◆ **Goal of the exercise**: Rewrite the passage on digital markets starting with "In addition, the" and going on through "a winner-take-all outcome.", putting "Competition law" in place of "Antitrust law".

◆ **Reading passage**:
This combination of features means that these digital markets feature large barriers to entry. The leaders in search, social networking and other platforms have a large cost advantage with their scale of operations and a large leg-up from the scale of their data. Entrants cannot generally overcome these without either a similar customer base (network effects) or a similar scale (scale economies), both of which are difficult to obtain quickly and cost-effectively.

Consumers’ tendencies to seek easy, simple, one-stop-shopping on digital platforms generate more barriers. As the final report of the Stigler Committee on Digital Platforms (2019, 29) noted, consumers tend not to “scroll down to see more search results, they agree to settings chosen by the service [provider], they single-home on [stick with] one platform, and they generally take actions that favor the status quo and make it difficult for an entrant to attract consumers.”

In addition, the role of data in the digital sector fuels the advantages of companies such as Google, Facebook and Amazon. These companies’ ability to collect massive amounts of personal data of all types allows for targeted advertising to consumers. It appears that the profits generated from gathering more data about and from more people grow larger as more dimensions of data are available to each platform, creating even more advantages for incumbent dominant service providers. Advantages are easily preserved by platforms that require consumers to agree to terms of service that are unclear, difficult to understand and constantly changing, which prevents consumers from understanding how their personal data is being monetized.

Antitrust law cannot upend the natural economics that drive digital markets toward a winner-take-all outcome.

◆ **Data shown**:
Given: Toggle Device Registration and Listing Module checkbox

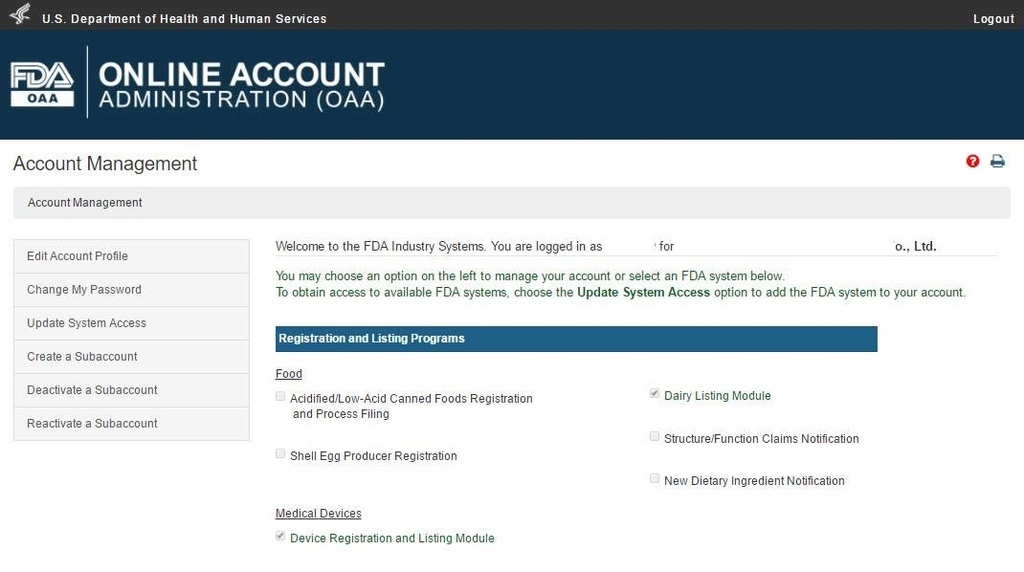Looking at the screenshot, I should click(x=280, y=536).
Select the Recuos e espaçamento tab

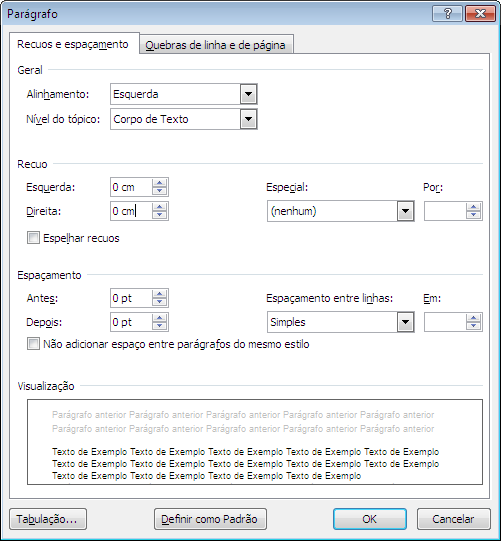[x=73, y=44]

◆ **Response to the exercise**:
In addition, the role of data in the digital sector fuels the advantages of companies such as Google, Facebook and Amazon. These companies’ ability to collect massive amounts of personal data of all types allows for targeted advertising to consumers. It appears that the profits generated from gathering more data about and from more people grow larger as more dimensions of data are available to each platform, creating even more advantages for incumbent dominant service providers. Advantages are easily preserved by platforms that require consumers to agree to terms of service that are unclear, difficult to understand and constantly changing, which prevents consumers from understanding how their personal data is being monetized.

Competition law cannot upend the natural economics that drive digital markets toward a winner-take-all outcome.